====== Text under study

04 January 2020
Developing an effective human resource strategy takes time and careful planning. Whether you want to increase your profit margin, grow the company or revolutionise with tech, HR is at the centre of all business decisions.
Typically, HR strategies will be rolled out and revised each year to align with the wider business. This will help keep the business focus fresh and in line with industry changes. This easy-to-follow guide will take you through the steps to the successful development and implementation of human resource strategies. It’ll help you create a plan that’ll focus on business goals and HR’s role in delivering them.
Given the many twists and turns of 2020, which are, unfortunately, still seeping into the new year, we must take what we’ve learned from the pandemic to begin charting a new course for the future.
Knowing that HR strategy plays a truly foundational role in how businesses and their workforces evolve, adapt, and transform over time, it’s critical to align around the right strategies now to propel your organization and its people forward—and in the same direction—in the future. This is why we published here a more detailed version of the guide below, with examples and actionable advice on how to develop and implement an effective HR strategy in 2021.
Step one: align with business needs
Every HR strategy has to support business efforts, so the first step is to align both strategies. Business strategies will more than likely focus on external goals to bring in revenue while the HR strategy will look at what is needed for the business to reach these goals. Put simply, if your people aren’t looked after, you won’t achieve anything. You need to be 100% clear on the business goals to be able to create an effective HR strategy – people need clarity to know what they’re working towards and can feel motivated and rewarded by having a clear focus. Be clear about what you want from your people and how they fit into your overall goals.

============

◆ Directions:
Can you reproduce the HR strategy guide above, word for word, between "Typically, HR strategies" and "in delivering them.", inclusive?

====== Excerpted data

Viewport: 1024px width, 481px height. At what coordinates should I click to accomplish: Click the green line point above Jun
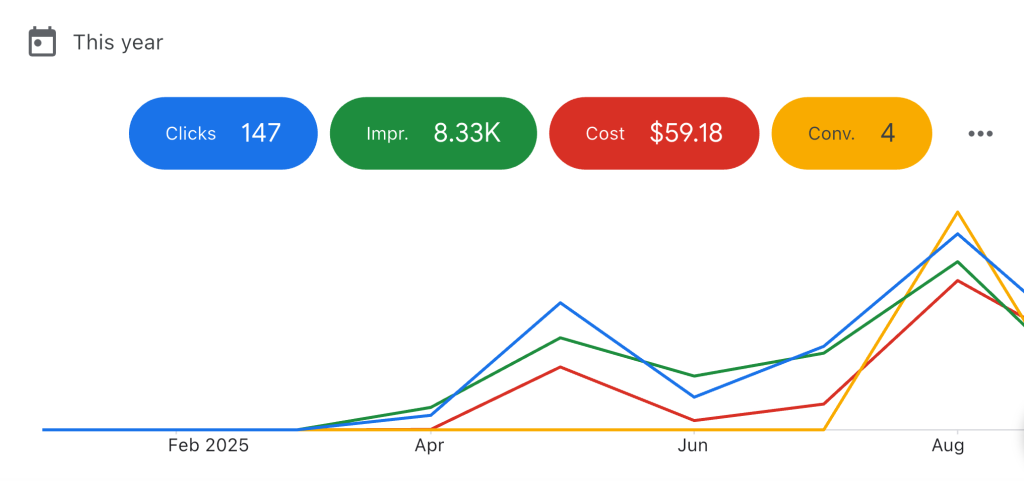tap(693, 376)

============
====== Excerpted data

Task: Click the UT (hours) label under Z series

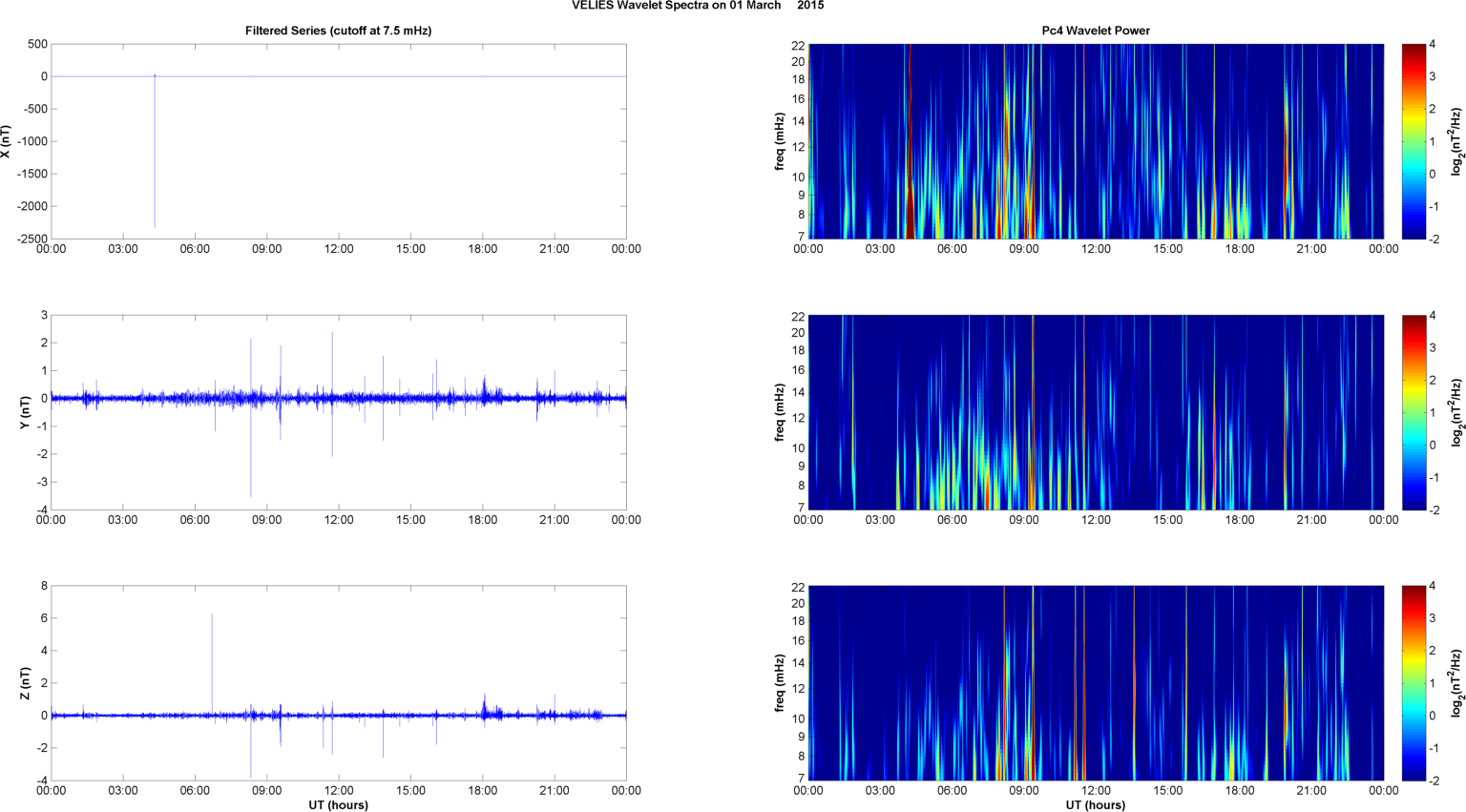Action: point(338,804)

============

◆ Expected answer:
Typically, HR strategies will be rolled out and revised each year to align with the wider business. This will help keep the business focus fresh and in line with industry changes. This easy-to-follow guide will take you through the steps to the successful development and implementation of human resource strategies. It’ll help you create a plan that’ll focus on business goals and HR’s role in delivering them.